5 Things I’ve Learned In My Year of Being a Bi Activist
A year ago, today, I wrote my very first piece on being bi. It all started innocently enough, I had a raging argument with a stranger in a bar. This stranger had made the assumption that upon knowing me for 10 minutes, he knew more about my sexuality than I did. He insisted that I was gay, not bi, and as a result he had to listen to a good 45 minutes of me explaining why he was and wrong and how, as a gay man, he should have a little more respect for people with different sexual orientations. He was so impressed by my argument, that he told me I should write up how I felt and put it online.
That’s what I did. The overwhelming number of responses I got from other young bi guys all around the world made me realise that there are some serious problems facing the bi community and I needed to find a way to help support it. That’s what I’ve been doing ever since. The truth is being bi is fantastic, empowering, and just plain fun. Here are some of the things I’ve learned on my journey fighting for bi acceptance.
1. Don’t Fear Being Gay
The reason so many people see bisexuality as a transitional orientation is that such a large number of gay men identify as bi on their way to coming out. It’s fine to be gay, it’s fine to be bi. Don’t be afraid that being bi will suddenly make you gay. Just be okay with your sexuality, whatever it may be.
My first relationship was with a man and lasted two and a half years, whilst I was bi, the world saw me as gay and that didn’t bother me. If I was gay, I’d just embrace it, but that just isn’t the way I’m wired. I’m bi! How can you embrace your bisexuality if you are crippled by the fear that you might be gay? Whatever it is, you can’t be afraid of your sexuality.
2. Let Go of Bi Guilt
In the early days, I felt weird about thinking about women as being sexually attractive when I was dating men. It felt as though I were in some way cheating or being unfair to my partner. In reality, this is just something that society has made us think. If you’re dating a woman and want to watch gay porn, that’s fine. It doesn’t mean anything other than the obvious fact that you have hormones. Would a straight man feel guilt about watching porn with a brunette woman when he is in fact dating a blonde woman? In a relationship, it completely natural to find other people attractive, it’s just that with bi people we can find more than one gender attractive and that’s not wrong. And it doesn’t mean that you are going to cheat.

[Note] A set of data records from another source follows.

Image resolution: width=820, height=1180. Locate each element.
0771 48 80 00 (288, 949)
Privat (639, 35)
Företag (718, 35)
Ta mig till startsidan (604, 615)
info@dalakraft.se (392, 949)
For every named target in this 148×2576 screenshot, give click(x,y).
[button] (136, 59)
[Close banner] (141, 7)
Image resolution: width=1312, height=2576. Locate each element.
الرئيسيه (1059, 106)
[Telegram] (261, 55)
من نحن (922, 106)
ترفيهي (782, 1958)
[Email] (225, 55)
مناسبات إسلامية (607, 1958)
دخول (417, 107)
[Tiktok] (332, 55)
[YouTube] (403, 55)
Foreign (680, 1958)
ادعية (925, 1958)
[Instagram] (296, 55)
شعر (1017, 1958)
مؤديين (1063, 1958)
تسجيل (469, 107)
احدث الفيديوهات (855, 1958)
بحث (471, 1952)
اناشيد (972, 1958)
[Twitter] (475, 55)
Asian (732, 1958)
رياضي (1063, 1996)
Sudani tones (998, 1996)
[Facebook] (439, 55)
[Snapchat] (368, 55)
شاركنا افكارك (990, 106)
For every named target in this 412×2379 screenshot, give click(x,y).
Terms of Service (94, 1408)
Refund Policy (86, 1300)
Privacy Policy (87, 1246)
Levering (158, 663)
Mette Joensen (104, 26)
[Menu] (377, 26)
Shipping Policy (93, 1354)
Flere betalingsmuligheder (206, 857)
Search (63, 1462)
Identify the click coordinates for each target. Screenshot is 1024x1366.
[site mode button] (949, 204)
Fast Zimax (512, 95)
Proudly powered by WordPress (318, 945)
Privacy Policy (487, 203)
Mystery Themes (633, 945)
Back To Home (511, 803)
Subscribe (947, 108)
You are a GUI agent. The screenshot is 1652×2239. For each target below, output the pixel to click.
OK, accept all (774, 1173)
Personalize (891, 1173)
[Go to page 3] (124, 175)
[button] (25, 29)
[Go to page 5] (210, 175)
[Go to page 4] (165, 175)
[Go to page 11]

3. Listen to Your Inner Bi
Once you stop running from fear and accept your life as bi, you’ll gain a new perspective on your attractions. Now that I’m not worried or denying being bi, I can honestly assess my attractions. I’ve been able to find out what I’m actually attracted to (as opposed to what society thinks I should be attracted to), which has helped me find the perfect partner.
4. Find Your Personal Bi Style
It’s so important to break free of stereotypes and also realise that another bi’s experience is not going to be your experience. Bisexuality comes in many shades and it’s about doing it your way. Bisexuality doesn’t mean that you have to have threesomes, can’t get married, or even that you have to have had sex with different genders.
Equally, if you want to go around having sex with everyone you meet and having orgies every Friday, that’s okay too! Make sure that as a bi person, you aren’t living up to a title, listen to yourself, and once you discover what you truly want, don’t be afraid to make that life a reality.
5. Own It!
Whether you like it or not, you’re bi. It’s in the cards you’ve been dealt and it’s as much a part of you as your skin colour. Whether that means that you shout it from the rooftops, become a campaigner, or keep it private because you happen to be a private person is up to you. Just please acknowledge your bisexuality instead of avoiding it.
The single most detrimental thing is self-doubt. The practice of embracing your sexuality and finding a way to make it work for you specifically is a skill that can help you in all other aspects of your life too. Learning to accept you for you and walk with confidence is one of those things that you’ll never lose. Embracing my bisexuality has been the most empowering thing I’ve ever done and it can be the same for you.
Writing, thinking, and fighting for bisexuality for the last year has taught me a lot about my own bisexuality and has allowed me to help others accept theirs. So, thank you, stranger in a bar. If we hadn’t had that argument, my feet would never have started down this path.